Grief is ugly. It’s brutal. It shows up with force when you least expect it and brings you to your knees. It’s unapologetic. It’s relentless.
I’ll give you a glimpse into it. I could never truly describe it in words that could make you understand unless you, yourself, have been through it as well. The other day I was driving and BAM, it showed up. It came fast and hard and it came in the form of an anxiety attack. I have experienced anxiety attacks in my life from time to time (if you have never had to deal with those before, you are so lucky!) and they are horrible, but this one was epic. Since Erik passed away I have had a handful of anxiety attacks that are far worse than anything I have ever experienced before. When they hit, they truly HIT, and HARD.

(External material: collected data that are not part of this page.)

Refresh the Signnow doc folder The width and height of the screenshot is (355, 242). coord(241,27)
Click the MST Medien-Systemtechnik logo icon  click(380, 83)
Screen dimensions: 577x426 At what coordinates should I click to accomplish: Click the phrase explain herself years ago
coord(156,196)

One moment I was fine, I was just driving in my car, and then in a moment I thought I was dying. I knew I wasn’t really dying (most likely) but it takes over your mind and body. I became dizzy, completely panicked, my left arm was burning and I just felt this intense anxiety. Those who experience anxiety attacks know what I mean, those who never have usually don’t understand how horrible they truly are. I tend to have them exclusively when I’m alone. It seems to be when the world quiets down and I’m left alone with my thoughts, my true reality. I usually can control them, I know the signs and I know what helps me get to the other side during one.

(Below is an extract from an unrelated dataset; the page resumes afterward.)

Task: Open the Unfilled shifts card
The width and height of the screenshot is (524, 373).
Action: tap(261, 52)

I didn’t want to call anyone, I knew it was anxiety and I could work through it (I usually can) but I was really scared that day, they can make you so scared, so I called my mom. She continued talking to me on the phone until I reached the cemetery (which is where I had been driving to).
I immediately started crying when I arrived, but it was good, it was a release that I very much needed in that moment. I still was upset but I think I realized I would be ok, physically anyway. Sitting with Erik always brings me peace, a calm comes over me. I laid my blanket out and sat down with him and cried. I felt him all around me. I also prayed. God let me know that I would be ok, that He would take my burdens and give me rest. I felt His peace and His love. My mind and body went from feeling completely chaotic to quiet and calm.

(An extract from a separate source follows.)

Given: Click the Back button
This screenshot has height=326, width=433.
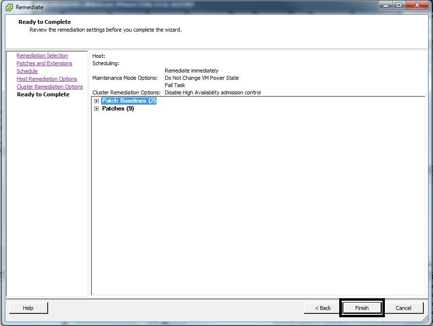Looking at the screenshot, I should click(323, 308).
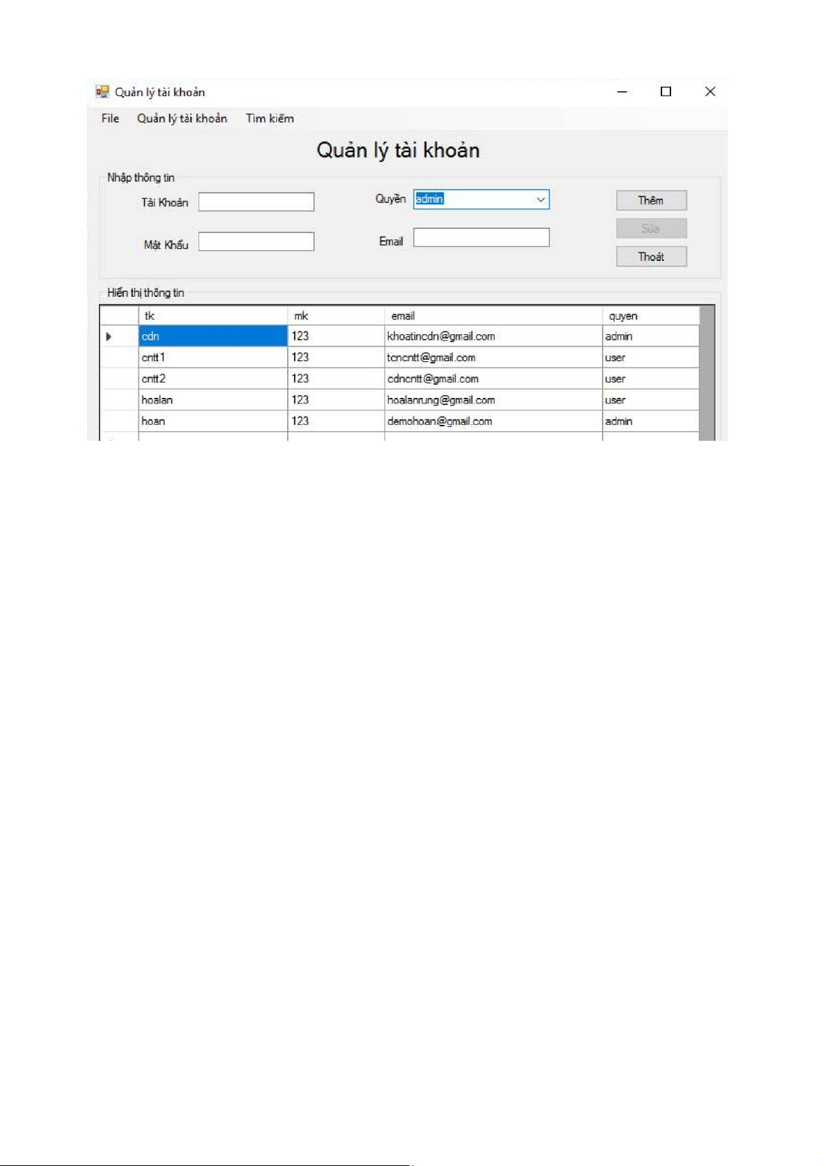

My mom & dad drove to see how I was. I’m so lucky to have them as my parents. It’s hard because in moments of pure panic and frustration I want to call Erik. His voice comforted me so much, his touch…just him. But he can’t be there for me in that way anymore. I am so thankful I have two parents that are there without a doubt. They can’t replace my best friend, my soulmate, but what an amazing gift to know that if I call and need them, they drop everything and come, they always have. They do it for me and my siblings, and honestly for anyone that needs them. It’s who they are. (Side note- Mom & Dad-You are amazing and I wonder daily what I did to deserve such giving and selfless parents! Thank you!) Sometimes you just need someone there.
So, I made it through that day. I survived. I may have had moments of feeling insane, I may have cried, screamed and wondered how I would make it through, but I did. I made it through. This journey isn’t easy, I don’t expect it to be, but I plan to continue to wake up each day and fight. As I said, grief is ugly, but there is a lot of love surrounding me. I have family and friends who are there no matter what, I have the love of the Lord who stands with me and gives me the strength to fight and when I don’t have the strength, He carries me. I have the love for and from my stepchildren that fills my heart up daily and I have the love that my husband and I share. He may be gone but that love lives on. Love and faith is everything.
2 thoughts on “Grief is Ugly, but God is Good”
Typing through my tears for you that that was beautifully. Parents who are always there are truly one of the gifts from God. Love you.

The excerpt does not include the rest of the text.